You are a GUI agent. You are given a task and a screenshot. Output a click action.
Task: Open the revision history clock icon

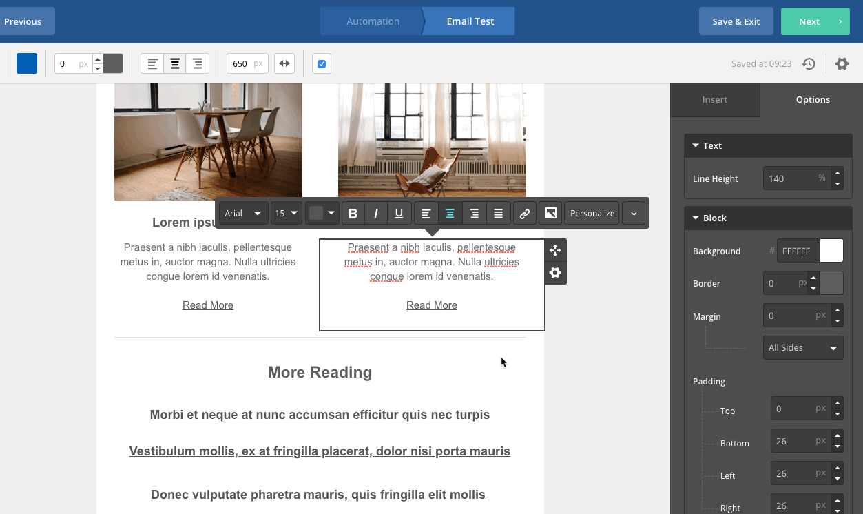[x=809, y=63]
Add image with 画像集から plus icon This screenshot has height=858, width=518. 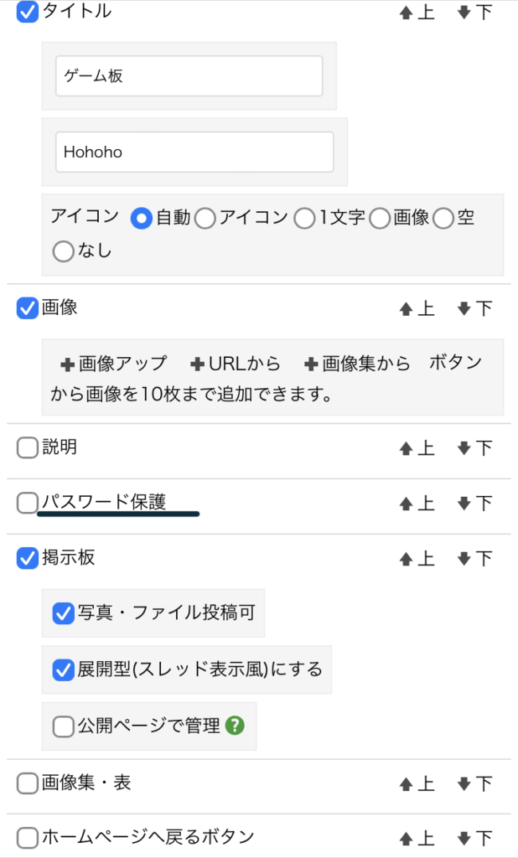[311, 364]
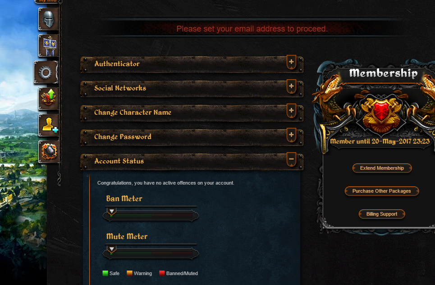Expand the Change Password plus button
The width and height of the screenshot is (435, 285).
pyautogui.click(x=291, y=135)
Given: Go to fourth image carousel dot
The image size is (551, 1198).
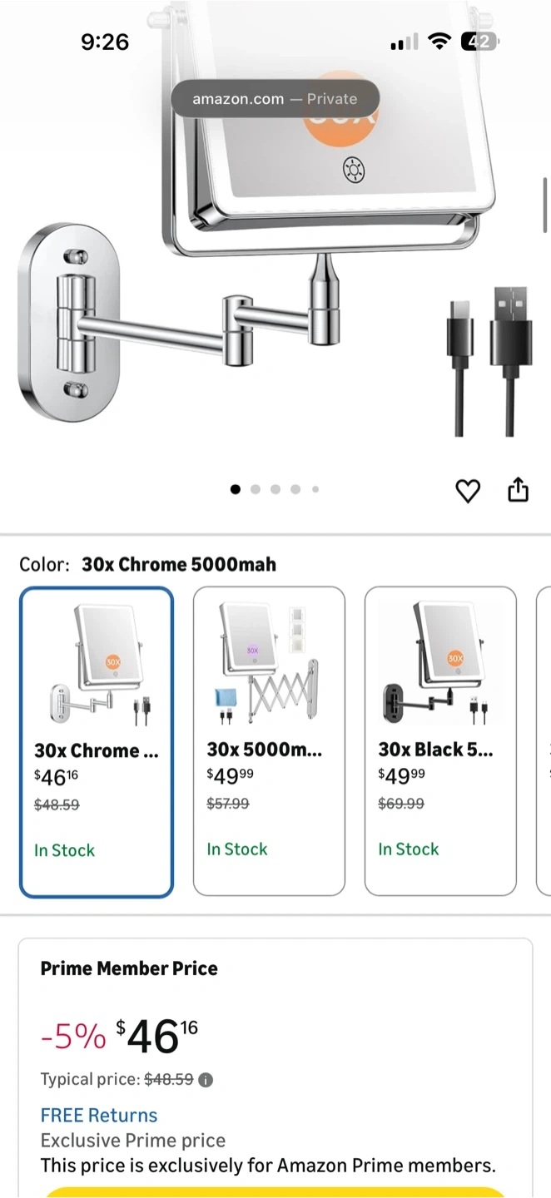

● **GIVEN TASK**:
Express as a numbered list the lines from the line with "Given: Go to fourth image carousel dot" up to and including the end of the entries, leaving out blank lines and any pictures.

● **RESULT OF THIS TASK**:
1. Given: Go to fourth image carousel dot
2. The image size is (551, 1198).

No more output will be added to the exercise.